Munich: Why the rents are said to be becoming more and more affordable – Munich

Thank God the good news is still there – even in dark times like these. Recently, for example, the Munich House and Landowners’ Association, a reputable organization that provides emotional support for people with extremely high tax burdens, let it be known that rents in Munich are “becoming more and more affordable”. It is understandable that Munich’s tenants then happily hugged each other, especially since the reasoning contained a second piece of good news:

Munich residents’ wages, according to the homeowners’ club, have risen by an average of almost 16 percent over the past six years, and one may add that it was certainly the low-wage recipients and other poor wretches who made the biggest bucks, of course at the expense of the better off. On the other hand, the rents – oh dear!

They grew by a measly twelve percent, which is practically nothing compared to the explosion in wages. It goes without saying that the people of Munich now easily pay their rent out of petty cash, apart from a few losers who now live in a prefabricated housing estate somewhere in the east.

In this context, an observation that the cabaret artist Maximilian Schafroth revealed in an interview with the SZ is revealing: “Those who own entire streets in Munich have holes in their jackets.” Schafroth is familiar with assets, he trained as a bank clerk, a profession that provides the deepest insights into human life.

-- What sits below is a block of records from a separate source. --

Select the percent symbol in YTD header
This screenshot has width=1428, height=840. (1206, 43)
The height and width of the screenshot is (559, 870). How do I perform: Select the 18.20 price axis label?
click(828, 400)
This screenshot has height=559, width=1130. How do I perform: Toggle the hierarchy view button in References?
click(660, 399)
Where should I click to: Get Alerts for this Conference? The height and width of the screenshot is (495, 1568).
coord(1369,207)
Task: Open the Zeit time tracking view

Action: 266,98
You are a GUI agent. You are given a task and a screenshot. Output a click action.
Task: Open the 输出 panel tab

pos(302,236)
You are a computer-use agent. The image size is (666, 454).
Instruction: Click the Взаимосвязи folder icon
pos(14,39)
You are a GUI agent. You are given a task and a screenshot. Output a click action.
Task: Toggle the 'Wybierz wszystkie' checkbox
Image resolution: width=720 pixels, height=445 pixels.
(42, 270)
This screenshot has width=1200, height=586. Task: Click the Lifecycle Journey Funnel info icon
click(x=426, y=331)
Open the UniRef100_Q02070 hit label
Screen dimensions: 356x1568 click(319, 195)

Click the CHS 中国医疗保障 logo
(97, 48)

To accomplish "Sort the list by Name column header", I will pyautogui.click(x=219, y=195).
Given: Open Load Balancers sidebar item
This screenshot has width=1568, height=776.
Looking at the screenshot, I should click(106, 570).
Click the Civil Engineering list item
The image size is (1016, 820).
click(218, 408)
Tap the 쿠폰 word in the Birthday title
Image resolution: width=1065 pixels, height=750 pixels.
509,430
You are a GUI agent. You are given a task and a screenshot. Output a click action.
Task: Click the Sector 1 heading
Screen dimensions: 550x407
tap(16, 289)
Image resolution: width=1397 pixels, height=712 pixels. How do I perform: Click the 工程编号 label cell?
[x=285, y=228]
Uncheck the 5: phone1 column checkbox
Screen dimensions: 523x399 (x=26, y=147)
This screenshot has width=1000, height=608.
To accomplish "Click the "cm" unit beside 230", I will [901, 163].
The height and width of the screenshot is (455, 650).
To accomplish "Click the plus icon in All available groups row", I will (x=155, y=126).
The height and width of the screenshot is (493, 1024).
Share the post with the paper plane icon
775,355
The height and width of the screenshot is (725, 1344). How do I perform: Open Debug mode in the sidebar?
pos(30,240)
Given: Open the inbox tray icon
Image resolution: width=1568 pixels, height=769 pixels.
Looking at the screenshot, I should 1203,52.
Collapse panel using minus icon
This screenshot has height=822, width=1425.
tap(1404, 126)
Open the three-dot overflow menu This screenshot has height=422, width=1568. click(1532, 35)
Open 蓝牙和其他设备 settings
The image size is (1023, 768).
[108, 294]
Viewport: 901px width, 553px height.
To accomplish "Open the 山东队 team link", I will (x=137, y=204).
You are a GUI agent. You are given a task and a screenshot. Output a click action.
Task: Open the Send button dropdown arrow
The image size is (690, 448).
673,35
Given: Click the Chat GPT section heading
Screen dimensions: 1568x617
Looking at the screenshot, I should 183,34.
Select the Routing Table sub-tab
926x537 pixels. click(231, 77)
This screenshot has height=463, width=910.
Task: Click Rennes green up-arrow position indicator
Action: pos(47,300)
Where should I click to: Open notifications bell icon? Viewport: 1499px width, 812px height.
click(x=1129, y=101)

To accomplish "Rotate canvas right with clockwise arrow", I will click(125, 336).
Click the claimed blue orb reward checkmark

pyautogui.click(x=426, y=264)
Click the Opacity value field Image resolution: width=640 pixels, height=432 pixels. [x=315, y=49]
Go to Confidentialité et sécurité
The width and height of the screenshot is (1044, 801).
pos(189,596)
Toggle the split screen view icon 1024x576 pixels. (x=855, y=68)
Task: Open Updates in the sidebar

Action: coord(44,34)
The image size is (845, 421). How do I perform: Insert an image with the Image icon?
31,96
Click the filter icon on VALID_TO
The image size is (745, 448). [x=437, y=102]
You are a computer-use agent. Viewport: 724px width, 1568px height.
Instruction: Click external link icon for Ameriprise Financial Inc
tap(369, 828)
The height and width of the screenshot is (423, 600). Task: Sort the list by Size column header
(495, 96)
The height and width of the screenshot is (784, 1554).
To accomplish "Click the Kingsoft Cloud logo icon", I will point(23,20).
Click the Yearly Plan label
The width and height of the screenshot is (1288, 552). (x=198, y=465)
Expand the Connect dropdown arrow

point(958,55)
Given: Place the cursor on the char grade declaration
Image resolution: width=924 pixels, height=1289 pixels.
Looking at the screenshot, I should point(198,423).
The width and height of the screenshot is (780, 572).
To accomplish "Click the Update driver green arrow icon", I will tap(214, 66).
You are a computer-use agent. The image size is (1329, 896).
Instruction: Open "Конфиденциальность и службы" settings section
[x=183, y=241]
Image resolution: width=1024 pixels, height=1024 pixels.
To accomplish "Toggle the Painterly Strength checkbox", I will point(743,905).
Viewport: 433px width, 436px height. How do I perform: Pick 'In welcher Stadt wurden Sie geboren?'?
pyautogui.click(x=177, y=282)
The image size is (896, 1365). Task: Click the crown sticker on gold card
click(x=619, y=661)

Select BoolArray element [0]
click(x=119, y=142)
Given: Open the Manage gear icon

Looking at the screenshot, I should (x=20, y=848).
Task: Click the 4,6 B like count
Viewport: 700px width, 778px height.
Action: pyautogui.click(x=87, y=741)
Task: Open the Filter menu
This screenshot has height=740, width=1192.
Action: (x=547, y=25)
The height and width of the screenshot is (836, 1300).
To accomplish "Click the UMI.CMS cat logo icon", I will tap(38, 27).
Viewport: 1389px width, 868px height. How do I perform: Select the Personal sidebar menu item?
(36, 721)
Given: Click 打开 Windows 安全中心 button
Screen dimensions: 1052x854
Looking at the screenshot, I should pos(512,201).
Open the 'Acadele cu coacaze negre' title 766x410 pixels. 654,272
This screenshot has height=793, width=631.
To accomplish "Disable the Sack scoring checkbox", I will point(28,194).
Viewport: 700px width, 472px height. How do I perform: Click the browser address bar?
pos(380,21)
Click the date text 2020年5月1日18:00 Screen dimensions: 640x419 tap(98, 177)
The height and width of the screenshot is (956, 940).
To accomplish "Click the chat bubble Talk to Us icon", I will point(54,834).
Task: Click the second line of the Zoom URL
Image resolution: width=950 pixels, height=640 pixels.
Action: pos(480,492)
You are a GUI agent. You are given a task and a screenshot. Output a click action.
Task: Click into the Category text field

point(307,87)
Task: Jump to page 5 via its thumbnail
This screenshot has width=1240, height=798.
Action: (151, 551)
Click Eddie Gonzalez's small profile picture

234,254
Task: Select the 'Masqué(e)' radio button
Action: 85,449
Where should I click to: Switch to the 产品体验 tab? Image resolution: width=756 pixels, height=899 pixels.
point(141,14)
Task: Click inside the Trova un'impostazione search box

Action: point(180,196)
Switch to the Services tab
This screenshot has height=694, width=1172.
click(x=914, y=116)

It is true that people sometimes stand there in front of the doctor without clothes, but they are only really naked in the face of their bank advisor. A glance at the account is enough for him to know whether the customer is still halfway free or already a servant of the bank. In this way, Schafroth noticed that the really big property owners rarely come along as glamorously as the usual Untergiesinger basement tenants with their Ferraris and Rolex watches.

But why is it like that? Up until now it was thought that a person who owned half of Pasing or Haidhausen wore his clothes out of sheer stinginess until they fell off his body in shreds. That would by no means be reprehensible, especially not in Munich, where an almost Swabian pathological thriftiness had gripped King Ludwig I, who wore the same dressing gown for 60 years.

After the startling announcement from the homeowners’ association, however, the matter with the holey jackets appears in a completely different light. Real estate owners, who are dependent on general income trends, simply can no longer afford new clothes. In view of this need, everyone in Munich would do well to slip a few euros to a passer-by who comes along in shabby gear like King Ludwig. It could be your own landlord.